[Source data]
• • • •

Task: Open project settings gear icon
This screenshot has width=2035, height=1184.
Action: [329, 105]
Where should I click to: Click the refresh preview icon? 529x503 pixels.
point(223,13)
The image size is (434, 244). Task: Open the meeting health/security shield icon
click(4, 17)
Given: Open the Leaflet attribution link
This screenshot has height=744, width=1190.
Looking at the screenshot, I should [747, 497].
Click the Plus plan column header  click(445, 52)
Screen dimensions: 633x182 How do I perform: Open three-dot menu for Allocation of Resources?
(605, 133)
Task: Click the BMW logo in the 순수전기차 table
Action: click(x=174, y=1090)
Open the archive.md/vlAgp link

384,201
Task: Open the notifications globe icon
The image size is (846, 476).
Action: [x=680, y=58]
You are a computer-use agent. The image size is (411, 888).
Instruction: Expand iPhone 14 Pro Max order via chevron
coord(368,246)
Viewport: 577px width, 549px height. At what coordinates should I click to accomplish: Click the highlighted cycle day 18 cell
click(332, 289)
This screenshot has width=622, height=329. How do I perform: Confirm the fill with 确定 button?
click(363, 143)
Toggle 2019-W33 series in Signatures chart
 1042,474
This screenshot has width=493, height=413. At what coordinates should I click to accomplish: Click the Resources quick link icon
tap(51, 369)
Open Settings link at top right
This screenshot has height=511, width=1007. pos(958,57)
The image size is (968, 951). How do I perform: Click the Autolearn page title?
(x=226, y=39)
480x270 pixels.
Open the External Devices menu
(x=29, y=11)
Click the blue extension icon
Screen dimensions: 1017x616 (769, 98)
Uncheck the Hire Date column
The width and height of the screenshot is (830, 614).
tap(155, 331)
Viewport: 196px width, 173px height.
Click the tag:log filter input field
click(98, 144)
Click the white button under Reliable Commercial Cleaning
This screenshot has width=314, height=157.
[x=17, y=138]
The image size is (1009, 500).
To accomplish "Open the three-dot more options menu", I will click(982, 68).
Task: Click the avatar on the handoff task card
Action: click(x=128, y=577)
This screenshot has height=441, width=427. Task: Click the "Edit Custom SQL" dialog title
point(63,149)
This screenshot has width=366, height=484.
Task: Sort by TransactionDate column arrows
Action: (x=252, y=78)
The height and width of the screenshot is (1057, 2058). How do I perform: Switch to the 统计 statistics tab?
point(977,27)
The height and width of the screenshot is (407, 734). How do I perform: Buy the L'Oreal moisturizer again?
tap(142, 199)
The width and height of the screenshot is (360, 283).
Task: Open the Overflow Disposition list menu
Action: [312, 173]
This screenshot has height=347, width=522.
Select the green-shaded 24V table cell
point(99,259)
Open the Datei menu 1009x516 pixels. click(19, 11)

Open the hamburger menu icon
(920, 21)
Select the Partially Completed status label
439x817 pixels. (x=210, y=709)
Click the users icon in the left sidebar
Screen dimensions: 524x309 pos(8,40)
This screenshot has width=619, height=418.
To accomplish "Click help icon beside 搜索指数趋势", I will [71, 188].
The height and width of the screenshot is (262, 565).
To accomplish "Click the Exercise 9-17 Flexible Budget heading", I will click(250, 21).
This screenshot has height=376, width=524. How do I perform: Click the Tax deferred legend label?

• • • •

Rewrite all of the records above with "How do I perform" replaced by "How can I carry out" everywhere it occurs, changing nothing else.

Task: Open project settings gear icon
This screenshot has width=2035, height=1184.
Action: [329, 105]
Where should I click to: Click the refresh preview icon? 529x503 pixels.
point(223,13)
The image size is (434, 244). Task: Open the meeting health/security shield icon
click(4, 17)
Given: Open the Leaflet attribution link
This screenshot has height=744, width=1190.
Looking at the screenshot, I should [747, 497].
Click the Plus plan column header  click(445, 52)
Screen dimensions: 633x182 How can I carry out: Open three-dot menu for Allocation of Resources?
(605, 133)
Task: Click the BMW logo in the 순수전기차 table
Action: click(x=174, y=1090)
Open the archive.md/vlAgp link

384,201
Task: Open the notifications globe icon
The image size is (846, 476).
Action: [x=680, y=58]
You are a computer-use agent. The image size is (411, 888).
Instruction: Expand iPhone 14 Pro Max order via chevron
coord(368,246)
Viewport: 577px width, 549px height. At what coordinates should I click to accomplish: Click the highlighted cycle day 18 cell
click(332, 289)
This screenshot has width=622, height=329. How can I carry out: Confirm the fill with 确定 button?
click(363, 143)
Toggle 2019-W33 series in Signatures chart
 1042,474
This screenshot has width=493, height=413. At what coordinates should I click to accomplish: Click the Resources quick link icon
tap(51, 369)
Open Settings link at top right
This screenshot has height=511, width=1007. pos(958,57)
The image size is (968, 951). How can I carry out: Click the Autolearn page title?
(x=226, y=39)
480x270 pixels.
Open the External Devices menu
(x=29, y=11)
Click the blue extension icon
Screen dimensions: 1017x616 (769, 98)
Uncheck the Hire Date column
The width and height of the screenshot is (830, 614).
tap(155, 331)
Viewport: 196px width, 173px height.
Click the tag:log filter input field
click(98, 144)
Click the white button under Reliable Commercial Cleaning
This screenshot has width=314, height=157.
[x=17, y=138]
The image size is (1009, 500).
To accomplish "Open the three-dot more options menu", I will click(982, 68).
Task: Click the avatar on the handoff task card
Action: click(x=128, y=577)
This screenshot has height=441, width=427. Task: Click the "Edit Custom SQL" dialog title
point(63,149)
This screenshot has width=366, height=484.
Task: Sort by TransactionDate column arrows
Action: (x=252, y=78)
The height and width of the screenshot is (1057, 2058). How can I carry out: Switch to the 统计 statistics tab?
point(977,27)
The height and width of the screenshot is (407, 734). How can I carry out: Buy the L'Oreal moisturizer again?
tap(142, 199)
The width and height of the screenshot is (360, 283).
Task: Open the Overflow Disposition list menu
Action: [312, 173]
This screenshot has height=347, width=522.
Select the green-shaded 24V table cell
point(99,259)
Open the Datei menu 1009x516 pixels. click(19, 11)

Open the hamburger menu icon
(920, 21)
Select the Partially Completed status label
439x817 pixels. (x=210, y=709)
Click the users icon in the left sidebar
Screen dimensions: 524x309 pos(8,40)
This screenshot has width=619, height=418.
To accomplish "Click help icon beside 搜索指数趋势", I will [71, 188].
The height and width of the screenshot is (262, 565).
To accomplish "Click the Exercise 9-17 Flexible Budget heading", I will click(250, 21).
This screenshot has height=376, width=524. How can I carry out: Click the Tax deferred legend label?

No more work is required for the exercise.